Haines’ gillnet season picks up from an industry low last year; plus crab and shrimp fishermen gear up for fall openers | Radio KHNS
Haines commercial fishermen have had a much better salmon season this year, compared to last year, with a surprise wave of late summer sockeye salmon in Chilkat Inlet. With one more week into the gillnet season, plus the kick-off of the fall crab and shrimp seasons, Corinne Smith of KHNS visited Haines Harbor for an update.
Marty Smith places the harbor crane maneuvering equipment in the back of his pickup truck, concluding a summer season of gillnet salmon fishing.
“It was a little better than last year,” Smith said. “But the bar was so low last year that I hope we never see that again. Fortunately, we got some decent prices. So a guy could make a living.
Last year, Haines’ gillnets struggled with low yields and low prices, as well as supply chain issues related to the pandemic. Smith says the restrictions are tough, but prices and the crop have rebounded.
“So it was huge. Most of the time I was fishing for dogs and chum, then sockeye. I wasn’t too interested in the fall peaches. And the late sockeye shot really helped. And on a high note for me anyway, ”Smith said.
Nicole Zeiser, fishing and hunting area management biologist with the Alaska Department of Fish and Game, manages the area’s commercial gillnet and shrimp fisheries. She says improvements have been seen over the past year, particularly this late summer run of Chilkoot River sockeye salmon.
“The performance has been well above average this year. It was kind of a surprise for us. We saw a very late wave of fish at the end of August, when we usually see the run narrowing, and out of the blue it was almost like a second run was coming. But you know, we can’t really verify that, it’s basically a whole new wave of fish that came through the Chilkoot River spillway, that was pretty neat to see, ”Zeiser said.
She says sockeye salmon escapement estimates have exceeded sustainable escapement targets of 98,672, but said that should not have negative impacts on long-term salmon returns.
At the bottom of the wharf, several fishermen are preparing crab and shrimp gear for Friday’s fall opening.

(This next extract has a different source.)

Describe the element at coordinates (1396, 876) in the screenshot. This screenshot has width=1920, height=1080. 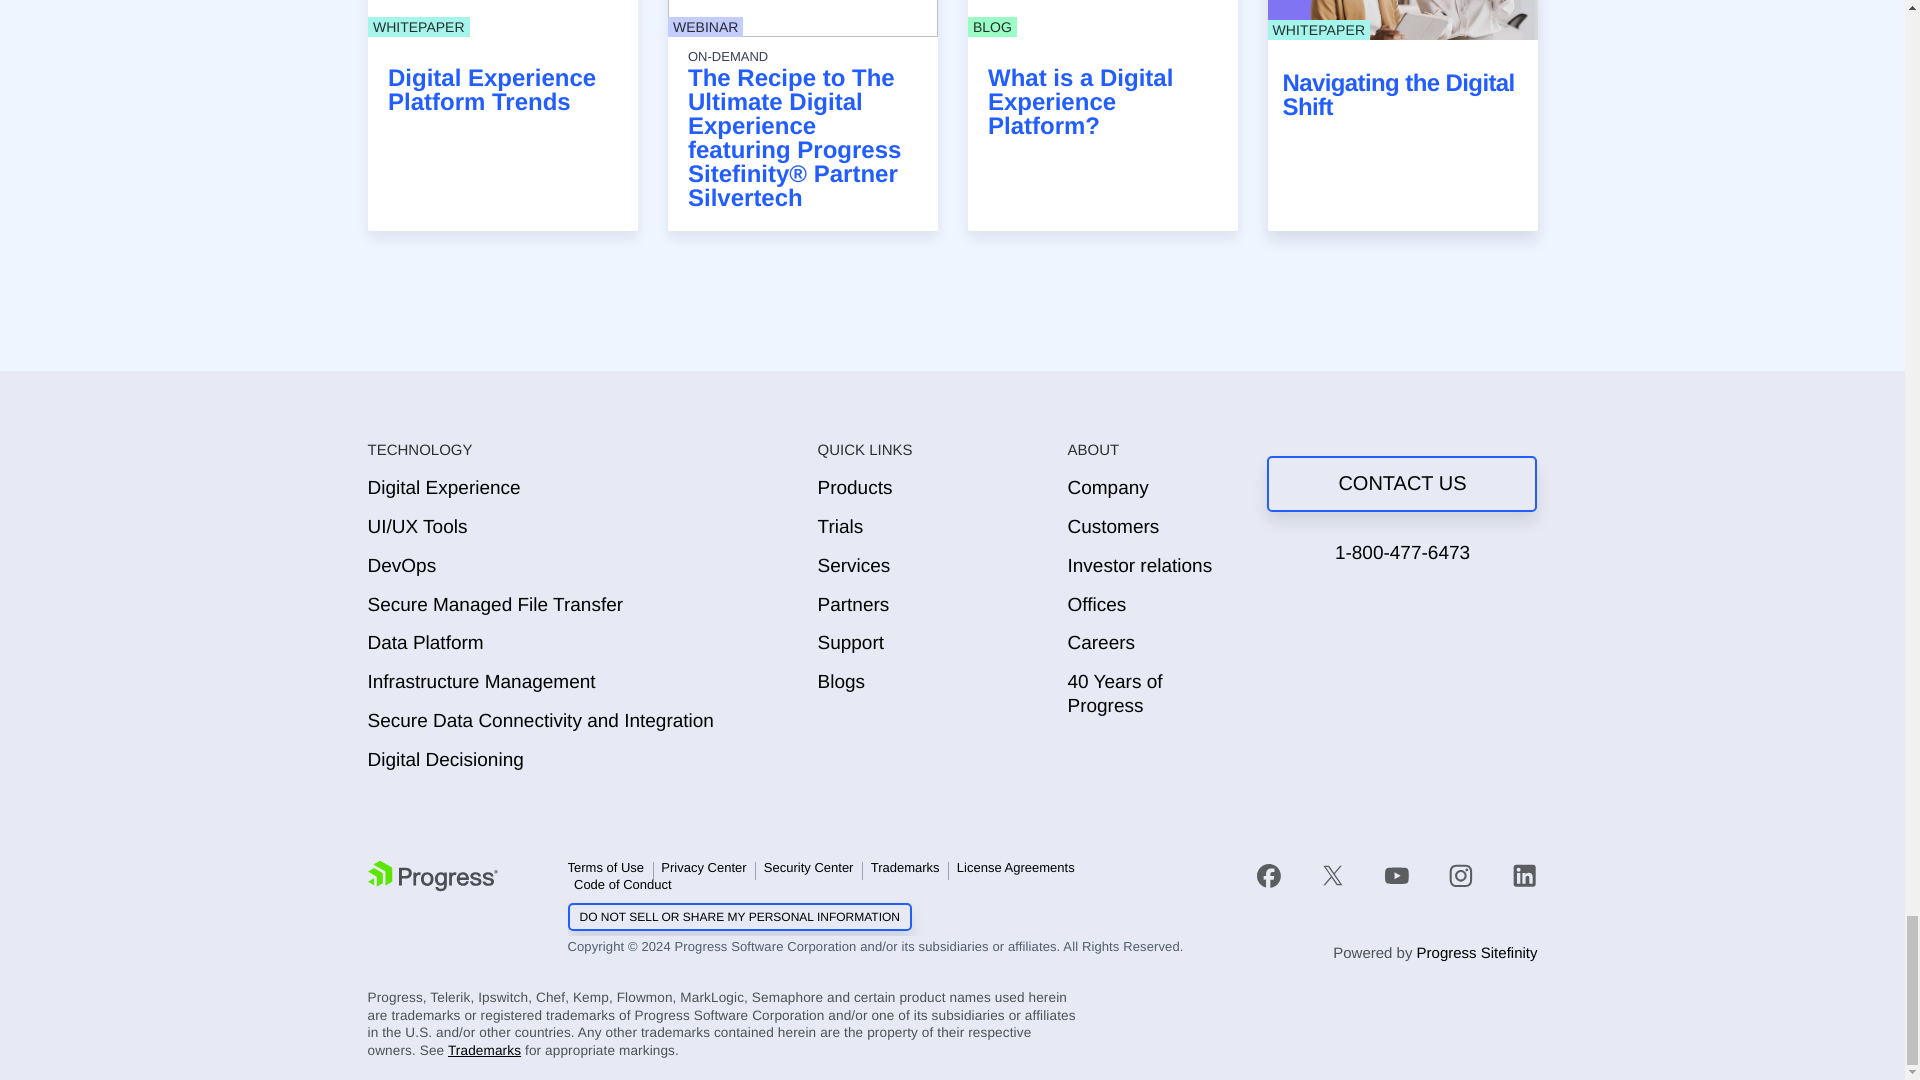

Nygel Duffy-Webb refueled two boats Thursday morning, the Clew and the Melinda Rae II. getting ready to go out for the shrimp. He is moving fast, hoping to get ahead of the storm in the forecast.
“Well we’ve got to get up there tonight and get the stuff ready and the weather is supposed to blow up, so hopefully we can get the stuff out real quick and let it soak,” Duffy-Webb said.
This is his second year of shrimp fishing, in the spring and fall, and he says the prices look promising.
“We were only allowed 3,500 pounds of whole shrimp there this year. So, I think we’re going to catch it pretty quickly. (web: I hope we get a bunch of these soon and get out of Skagway. “
Nicole Zeiser of Fish and Game says the Taya Inlet area has seen stable harvest levels over the past few years, but it’s the only area open to coon stripe shrimp fishing right now.
“We have closed Chilkoot and Lutak Inlets over the past few seasons just due to inventory health issues,” she said. until we see improvements.
Zeiser also noted that for the second year, sockeye salmon returns to the Chilkat River were below escapement goals.
“There really was no reason to believe that, you know, that would have been a really well below average return. So it’s a bit of an unknown thing. We just don’t really know what is happening to the Chilkat sockeye stocks.
The District 15 gillnet fishery is open for an additional week, until October 6. And Zeiser says that since the commercial fishery is open, subsistence fisheries at the Chilkat River and Chilkat Inlet have also been extended during that same period.